# Sicherheitslücke im Eltima USB-over-Ethernet



## JSEngineering (9 Dezember 2021)

Hallo Forum,

durch Heise Security bin ich gerade auf eine Sicherheitslücke im Eltima USB-over-Ethernet Treiber aufmerksam geworden.









						USB Over Ethernet | Multiple Vulnerabilities in AWS and Other Major Cloud Services
					

25 CVEs and counting: SentinelLabs' latest research reveals millions of cloud users are exposed to privilege escalations from bugs in shared driver software




					www.sentinelone.com
				




Die in Heise und bei Sentinelone dargestellten Risiken gehen von einer Cloud-Nutzung aus.
Diese Treiber werden aber auch von Herstellern von Industrie-Routern eingesetzt. Bei einem habe ich bereits einen Support-Request gestellt, in wie weit die Router bzw. die PCs befährdet sind durch den Einsatz dieses Treibers.

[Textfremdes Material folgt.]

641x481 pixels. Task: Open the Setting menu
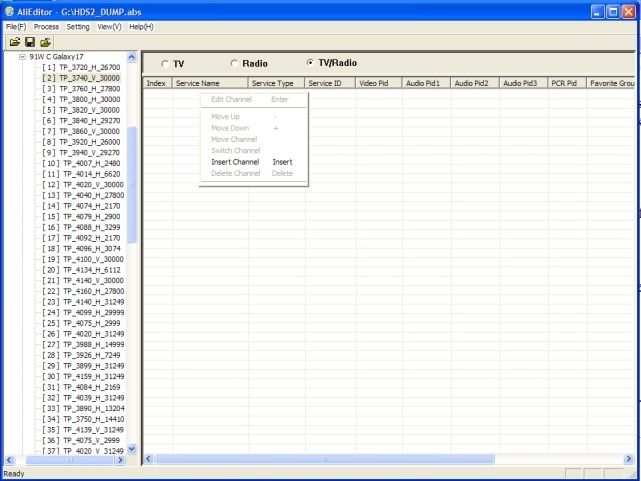[78, 27]
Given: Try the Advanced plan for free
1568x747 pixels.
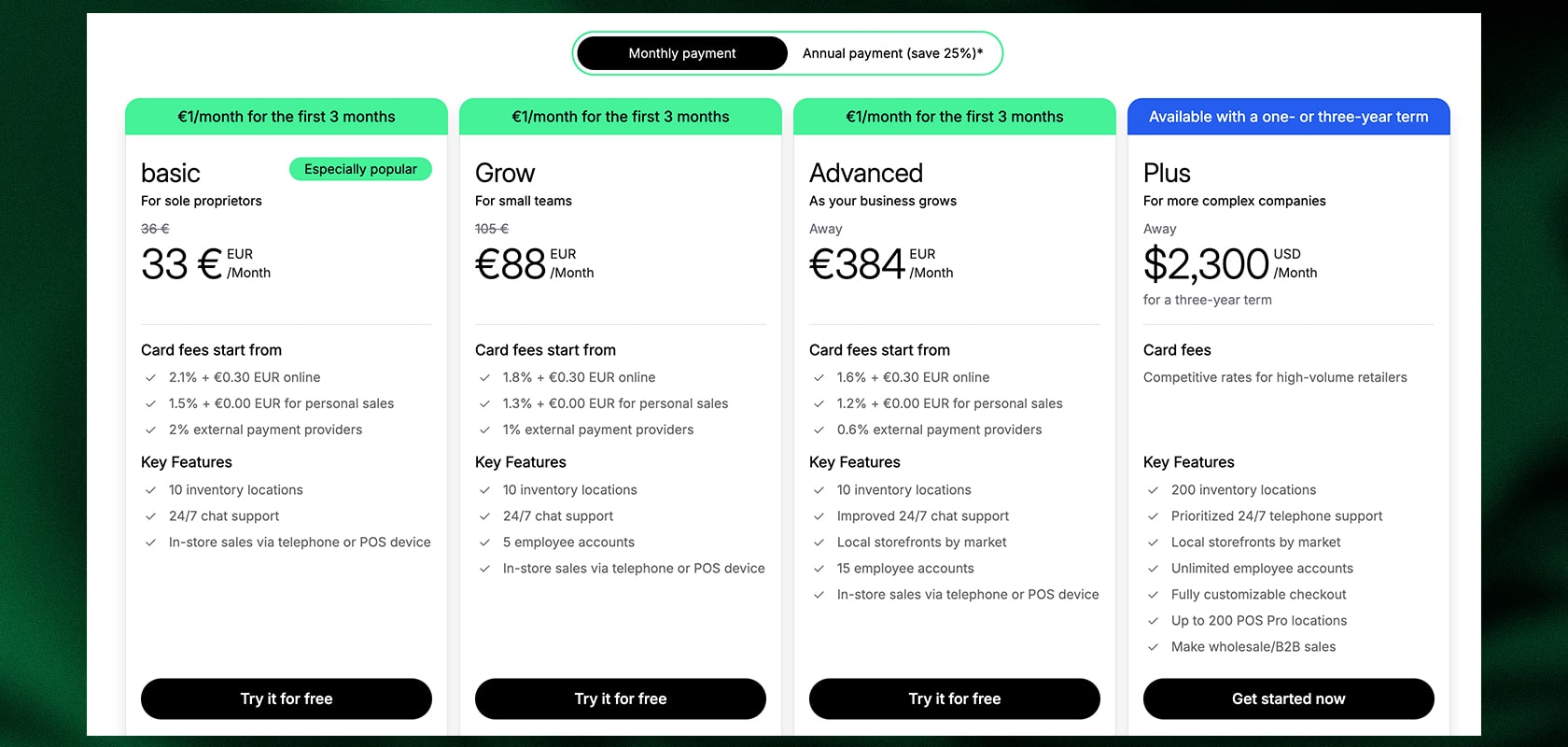Looking at the screenshot, I should point(954,698).
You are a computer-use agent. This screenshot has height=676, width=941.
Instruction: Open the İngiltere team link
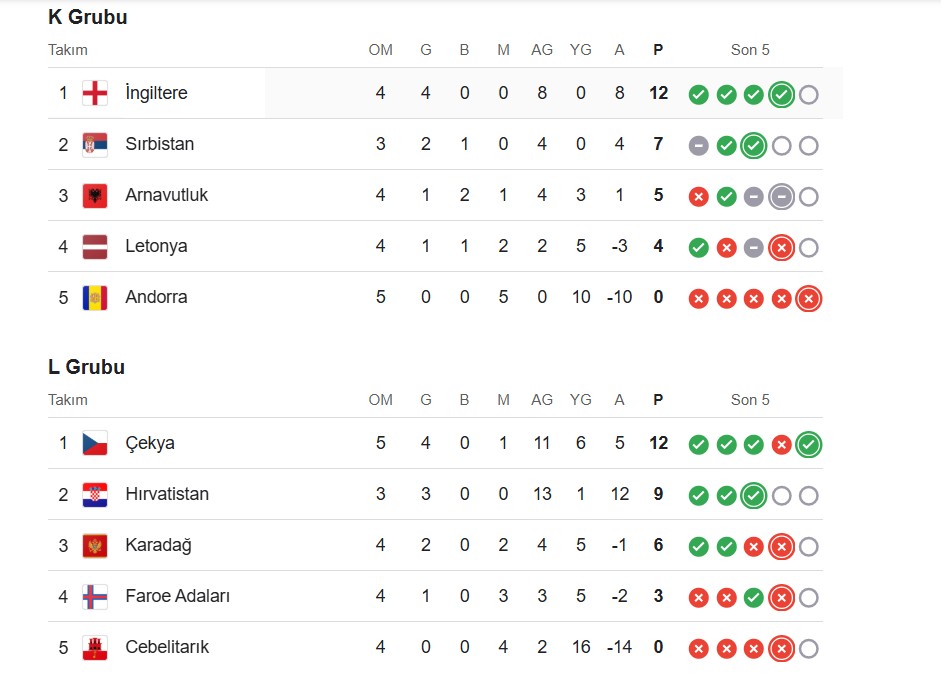[x=156, y=93]

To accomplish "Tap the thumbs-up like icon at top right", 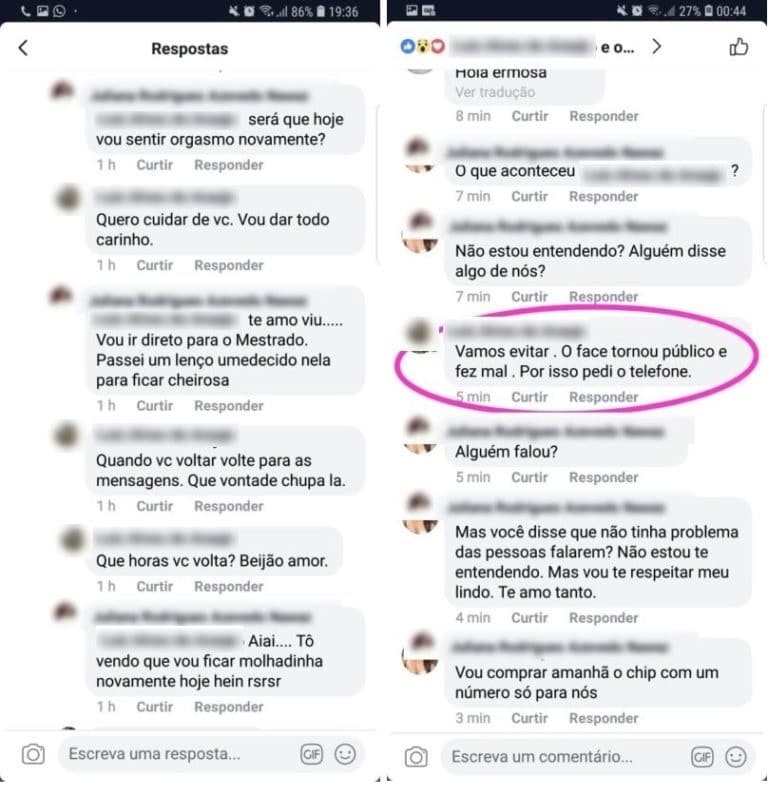I will (x=738, y=47).
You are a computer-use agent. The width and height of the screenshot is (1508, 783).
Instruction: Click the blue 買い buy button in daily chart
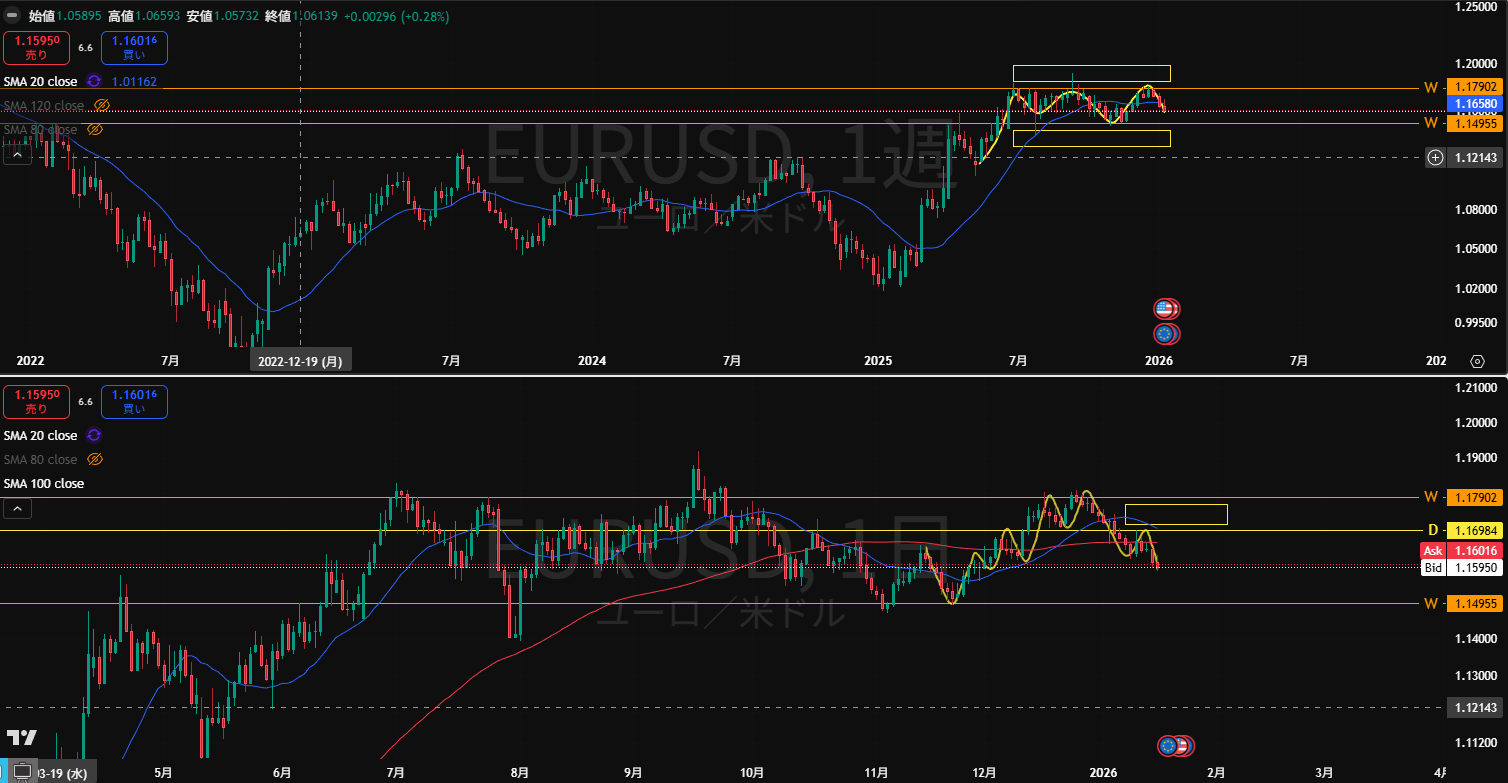click(x=134, y=402)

Sollte ich Antwort erhalten, werde ich Euch informieren. Vermutlich müssen die Hersteller das selbst erst einmal evaluieren.

Gruß
    Jens


----------



## JSEngineering (10 Dezember 2021)

Von MBconnect gab es zumindest Entwarnung:


> Die anfälligen Treiber (wspvuhub.sys und wspusbfilter.sys) werden nicht von uns eingesetzt.


----------



## Blockmove (10 Dezember 2021)

Und ewig grüßt das Murmeltier   
Manchmal wünsch ich mir die S5-Zeiten zurück, als die Anbindung über TTY und RK3964R erfolgte.


----------